Why is it that gay people are so hated on this continent? What makes people in Africa want to murder, imprison or beat up on them? And before you start telling me it is a tribal thing, a black thing or a whatever thing, I can tell you a lot of white Africans don’t like them either. I went to an all-boys (and pretty much all-white) school and the levels of homophobia ran high. It was part of that whole rugger bugger (oh, the irony) thing. To be honest, while I was at school, the concept of gay men scared me. All I’d ever heard was they were bad and that if you were in the same room as them, they would try to have sex with you. That was until Std 8 and my Uncle Bobby in London died of Aids. Unknown to me, he had been gay. He cheffed at various high-roller clubs in London and by accounts partied quite hard. While the family had their suspicions about his sexuality, they adopted a “don’t ask, don’t tell” type attitude to it. That was until he lay dying and they had to confront it. I’m quite proud to say that love won out and everyone realised it didn’t matter how Bobby chose to live his life, he was still our awesome uncle and that was that.

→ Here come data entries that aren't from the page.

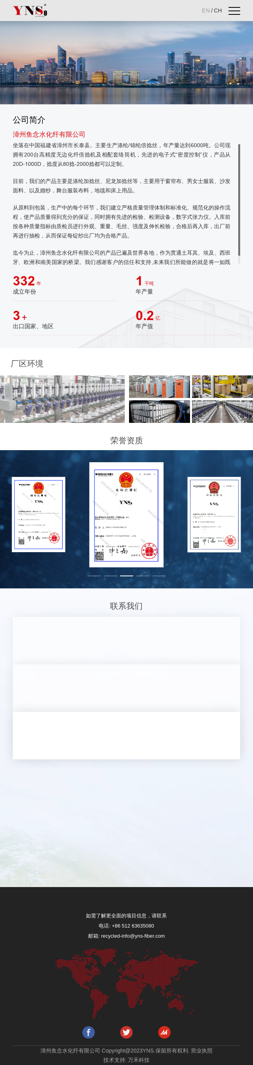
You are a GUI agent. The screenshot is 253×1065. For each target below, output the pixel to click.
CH (218, 10)
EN (206, 10)
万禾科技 (139, 1060)
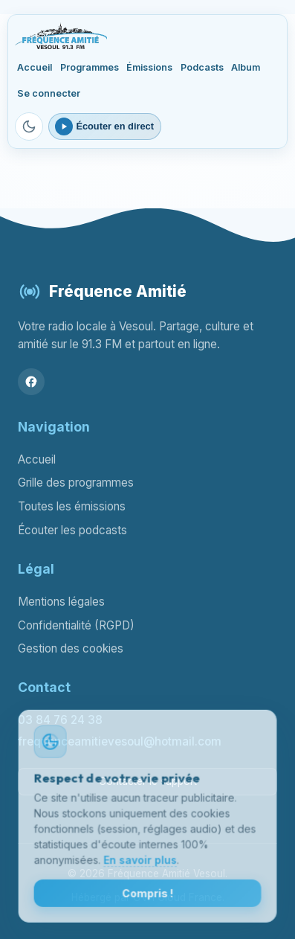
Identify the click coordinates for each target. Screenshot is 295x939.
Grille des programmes (76, 482)
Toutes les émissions (72, 506)
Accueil (34, 67)
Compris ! (147, 895)
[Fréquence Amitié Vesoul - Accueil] (60, 35)
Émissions (149, 67)
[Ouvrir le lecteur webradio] (104, 126)
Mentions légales (61, 602)
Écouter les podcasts (72, 530)
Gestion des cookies (70, 648)
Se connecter (48, 93)
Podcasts (202, 67)
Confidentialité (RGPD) (76, 625)
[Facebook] (31, 381)
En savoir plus (140, 862)
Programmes (89, 67)
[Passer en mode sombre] (29, 126)
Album (245, 67)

From that point onwards, I’ve had a slightly better understanding of what it is like for some gay people, often having to lead double lives and having to keep secrets from their families, employers and friends. It’s a tough break.

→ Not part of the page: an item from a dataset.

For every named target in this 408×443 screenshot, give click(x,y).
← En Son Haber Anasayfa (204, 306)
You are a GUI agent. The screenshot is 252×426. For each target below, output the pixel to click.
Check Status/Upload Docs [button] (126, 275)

But in Africa those breaks are even harder still. For many gay people in Africa, their sexuality comes with very heavy toll. From discriminating legislation to violence to plain old prejudice, Africa has a problem with homosexuals. Lesbian footballers have been gang-raped and then murdered because of their sexuality. In Uganda gay men could face the death sentence, while in Malawi a gay couple have been arrested and if the state can prove they have had sex, they’ll do time in prison. In Zimbabwe, long before Robert Mugabe went mad, he spoke out against the evilness of homosexuality. He couldn’t make up his mind who he hated more — the gays or the imperialists?
Now the thing is Africa is one place that should be a little bit savvy about intolerance and hatred. Africa is one place that has experienced discrimination first hand. From Afrophobia, to xenophobia and every other form of cultural exclusion in between, Africa has been exposed to it. So it stands to reason that when it comes to gay people, Africans should be a little bit sympathetic. But vast majority of us are not. Yes, our Constitution is designed to protect the rights of gay people and yes, in the more cosmopolitan areas of our country gay people can live without fear. But leave those suburbs and the world changes. People don’t dig gays. In fact, they hate them.

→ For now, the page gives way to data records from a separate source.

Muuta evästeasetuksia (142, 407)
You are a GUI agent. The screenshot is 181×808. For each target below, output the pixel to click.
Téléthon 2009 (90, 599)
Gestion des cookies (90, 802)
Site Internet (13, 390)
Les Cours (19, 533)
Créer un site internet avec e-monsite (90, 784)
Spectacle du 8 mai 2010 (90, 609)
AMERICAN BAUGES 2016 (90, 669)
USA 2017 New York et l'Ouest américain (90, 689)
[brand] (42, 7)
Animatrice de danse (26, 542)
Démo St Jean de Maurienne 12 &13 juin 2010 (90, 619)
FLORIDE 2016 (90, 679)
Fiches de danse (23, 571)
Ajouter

Across our entire country and our entire continent you will hear people candidly say I hate them because God hates them. I hate them because they are not part of my culture. I hate them because they are different. I think they are a disease. A disgrace. I think they are immoral. Repugnant. A perversity. They’re not natural.
And the worse thing is we have all heard this talk before, sometimes told as a joke and other times more seriously, and we say nothing back. We just let it slide. For the sake of peace, because we don’t want to disrespect another person’s culture or religion, because we don’t spoil an otherwise nice day.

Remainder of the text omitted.